◆ Exercise details
Each entry that follows should be set down precisely, with its pictures removed.

Dataset items:

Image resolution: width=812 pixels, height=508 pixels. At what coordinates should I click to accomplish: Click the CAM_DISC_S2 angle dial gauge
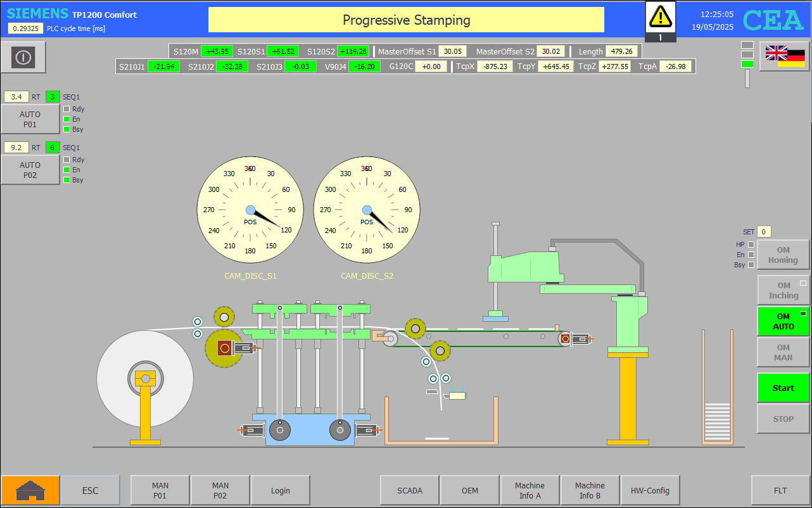(x=367, y=210)
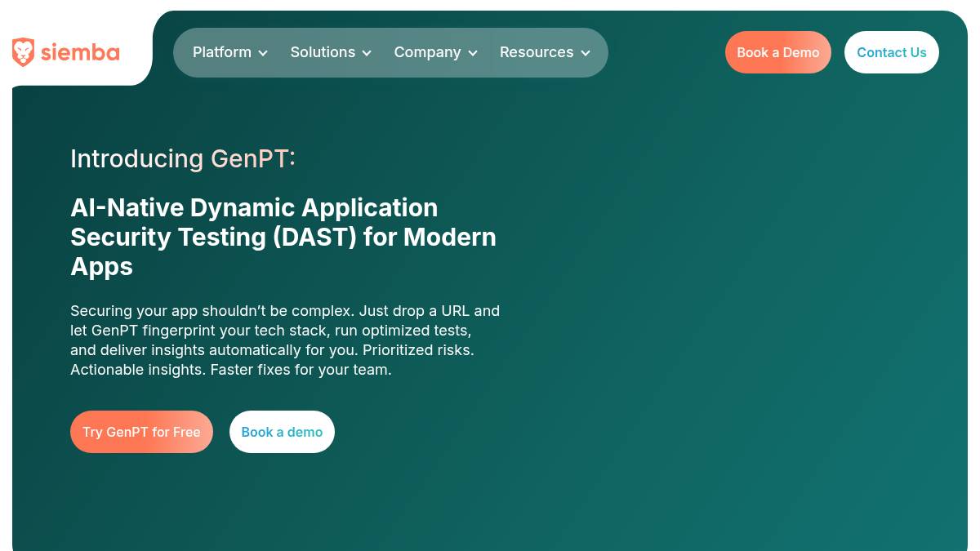
Task: Click the word Introducing in the hero heading
Action: click(x=136, y=158)
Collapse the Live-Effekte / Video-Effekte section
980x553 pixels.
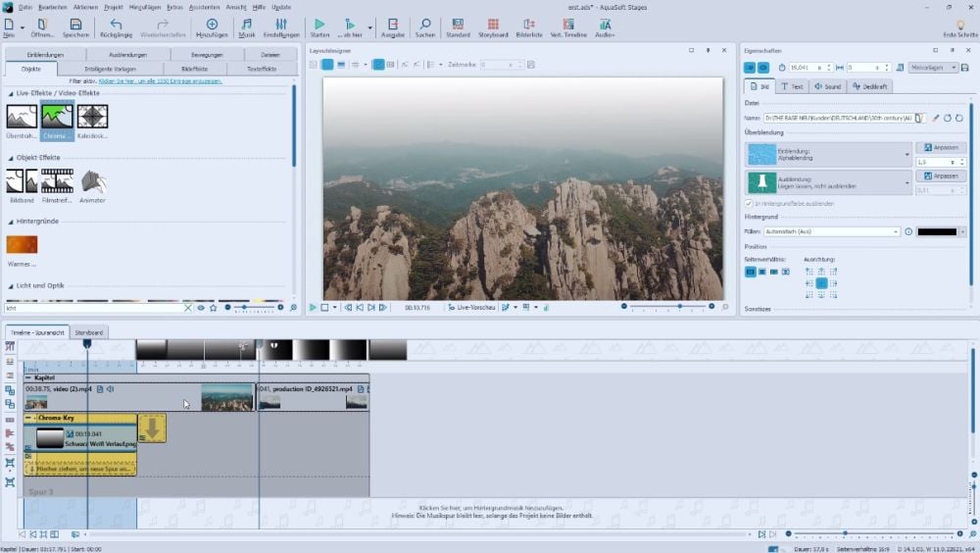[11, 92]
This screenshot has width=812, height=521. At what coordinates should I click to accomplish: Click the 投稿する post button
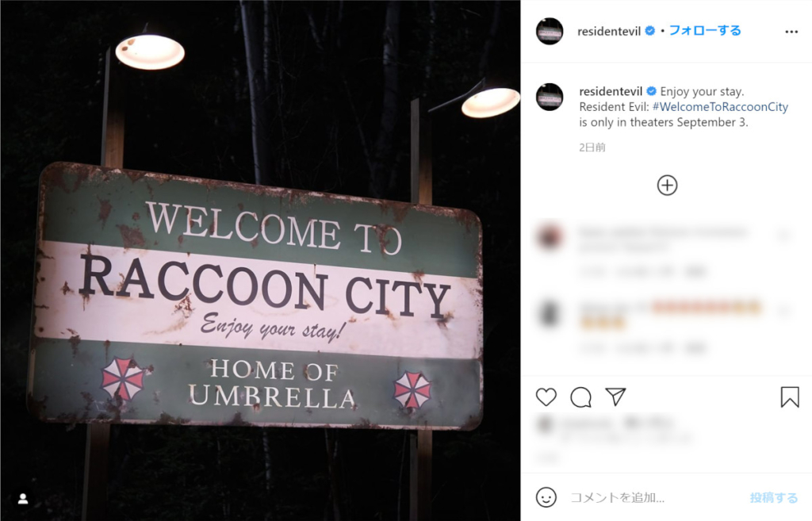click(x=774, y=498)
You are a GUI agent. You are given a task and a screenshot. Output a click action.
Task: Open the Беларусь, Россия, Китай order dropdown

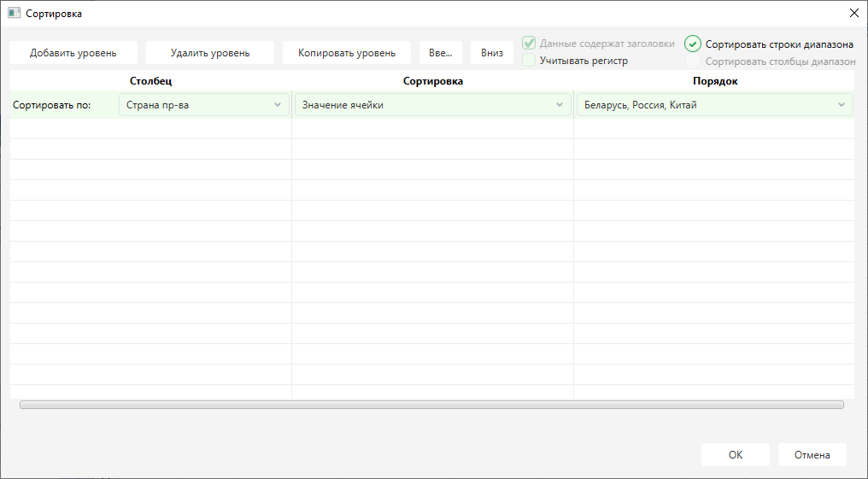tap(714, 105)
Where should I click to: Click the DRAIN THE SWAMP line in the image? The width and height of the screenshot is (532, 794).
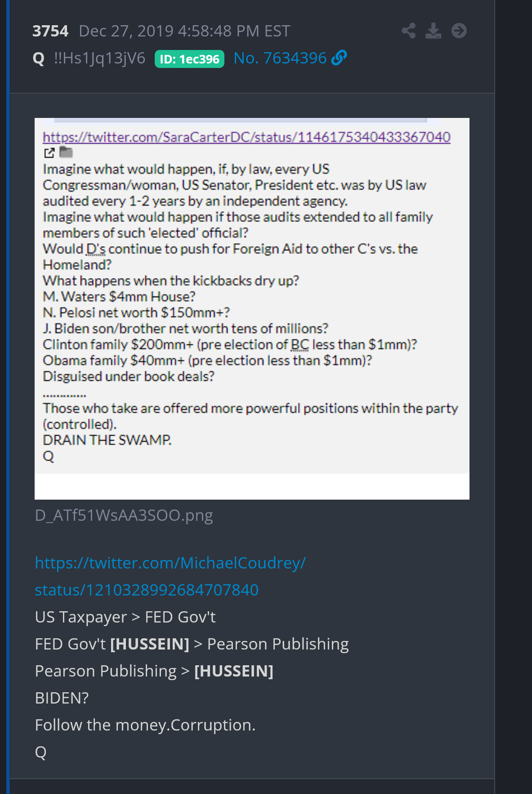tap(107, 440)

◆ Output of the task
Image resolution: width=812 pixels, height=508 pixels. At what coordinates should I click to accomplish: Click the CAM_DISC_S2 angle dial gauge
(x=367, y=210)
Task: Click the word Introducing in the hero heading
Action: click(x=136, y=158)
Collapse the Live-Effekte / Video-Effekte section
980x553 pixels.
[11, 92]
This screenshot has width=812, height=521. At what coordinates should I click to accomplish: Click the 投稿する post button
click(x=774, y=498)
You are a GUI agent. You are given a task and a screenshot. Output a click action.
Task: Open the Беларусь, Россия, Китай order dropdown

tap(714, 105)
Where should I click to: Click the DRAIN THE SWAMP line in the image? The width and height of the screenshot is (532, 794).
tap(107, 440)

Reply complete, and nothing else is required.